= WRITTEN TASK =
Quote the following data line for line, with no changes.

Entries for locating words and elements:
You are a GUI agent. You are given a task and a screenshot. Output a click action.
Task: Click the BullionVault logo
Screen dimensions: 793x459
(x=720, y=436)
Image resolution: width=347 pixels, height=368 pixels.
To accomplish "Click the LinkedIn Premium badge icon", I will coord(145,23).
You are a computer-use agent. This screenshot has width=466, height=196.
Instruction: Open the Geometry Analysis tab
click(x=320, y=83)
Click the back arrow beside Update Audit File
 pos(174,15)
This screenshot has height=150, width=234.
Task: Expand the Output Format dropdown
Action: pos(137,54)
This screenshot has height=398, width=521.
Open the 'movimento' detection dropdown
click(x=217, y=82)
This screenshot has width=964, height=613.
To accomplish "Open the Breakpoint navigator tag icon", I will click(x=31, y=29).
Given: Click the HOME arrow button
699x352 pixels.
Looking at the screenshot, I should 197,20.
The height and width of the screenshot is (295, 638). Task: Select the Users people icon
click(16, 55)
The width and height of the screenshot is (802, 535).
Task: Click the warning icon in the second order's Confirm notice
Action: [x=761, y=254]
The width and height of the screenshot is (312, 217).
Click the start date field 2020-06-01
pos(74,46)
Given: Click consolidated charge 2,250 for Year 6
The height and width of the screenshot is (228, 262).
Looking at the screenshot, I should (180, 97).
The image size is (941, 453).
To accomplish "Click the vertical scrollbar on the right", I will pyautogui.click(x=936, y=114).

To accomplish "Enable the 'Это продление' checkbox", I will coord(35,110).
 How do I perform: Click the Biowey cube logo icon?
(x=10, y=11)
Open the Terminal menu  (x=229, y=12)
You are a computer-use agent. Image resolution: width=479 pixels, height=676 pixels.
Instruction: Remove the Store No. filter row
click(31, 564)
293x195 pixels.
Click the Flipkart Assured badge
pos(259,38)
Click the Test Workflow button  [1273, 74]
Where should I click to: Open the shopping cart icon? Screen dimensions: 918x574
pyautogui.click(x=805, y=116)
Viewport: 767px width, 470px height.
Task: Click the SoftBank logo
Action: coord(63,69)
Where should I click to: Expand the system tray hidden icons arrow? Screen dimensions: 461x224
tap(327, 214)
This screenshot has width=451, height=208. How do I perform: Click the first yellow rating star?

= RESPONSE TO THIS TASK =
You are a GUI agent. You are given a task and a screenshot. Output a click action.
Task: Click the BullionVault logo
Screen dimensions: 793x459
(x=720, y=436)
Image resolution: width=347 pixels, height=368 pixels.
To accomplish "Click the LinkedIn Premium badge icon", I will coord(145,23).
You are a computer-use agent. This screenshot has width=466, height=196.
Instruction: Open the Geometry Analysis tab
click(x=320, y=83)
Click the back arrow beside Update Audit File
 pos(174,15)
This screenshot has height=150, width=234.
Task: Expand the Output Format dropdown
Action: pos(137,54)
This screenshot has height=398, width=521.
Open the 'movimento' detection dropdown
click(x=217, y=82)
This screenshot has width=964, height=613.
To accomplish "Open the Breakpoint navigator tag icon", I will click(x=31, y=29).
Given: Click the HOME arrow button
699x352 pixels.
Looking at the screenshot, I should 197,20.
The height and width of the screenshot is (295, 638). Task: Select the Users people icon
click(16, 55)
The width and height of the screenshot is (802, 535).
Task: Click the warning icon in the second order's Confirm notice
Action: [x=761, y=254]
The width and height of the screenshot is (312, 217).
Click the start date field 2020-06-01
pos(74,46)
Given: Click consolidated charge 2,250 for Year 6
The height and width of the screenshot is (228, 262).
Looking at the screenshot, I should (180, 97).
The image size is (941, 453).
To accomplish "Click the vertical scrollbar on the right", I will pyautogui.click(x=936, y=114).

To accomplish "Enable the 'Это продление' checkbox", I will coord(35,110).
 How do I perform: Click the Biowey cube logo icon?
(x=10, y=11)
Open the Terminal menu  (x=229, y=12)
You are a computer-use agent. Image resolution: width=479 pixels, height=676 pixels.
Instruction: Remove the Store No. filter row
click(31, 564)
293x195 pixels.
Click the Flipkart Assured badge
pos(259,38)
Click the Test Workflow button  [1273, 74]
Where should I click to: Open the shopping cart icon? Screen dimensions: 918x574
pyautogui.click(x=805, y=116)
Viewport: 767px width, 470px height.
Task: Click the SoftBank logo
Action: coord(63,69)
Where should I click to: Expand the system tray hidden icons arrow? Screen dimensions: 461x224
tap(327, 214)
This screenshot has width=451, height=208. How do I perform: Click the first yellow rating star?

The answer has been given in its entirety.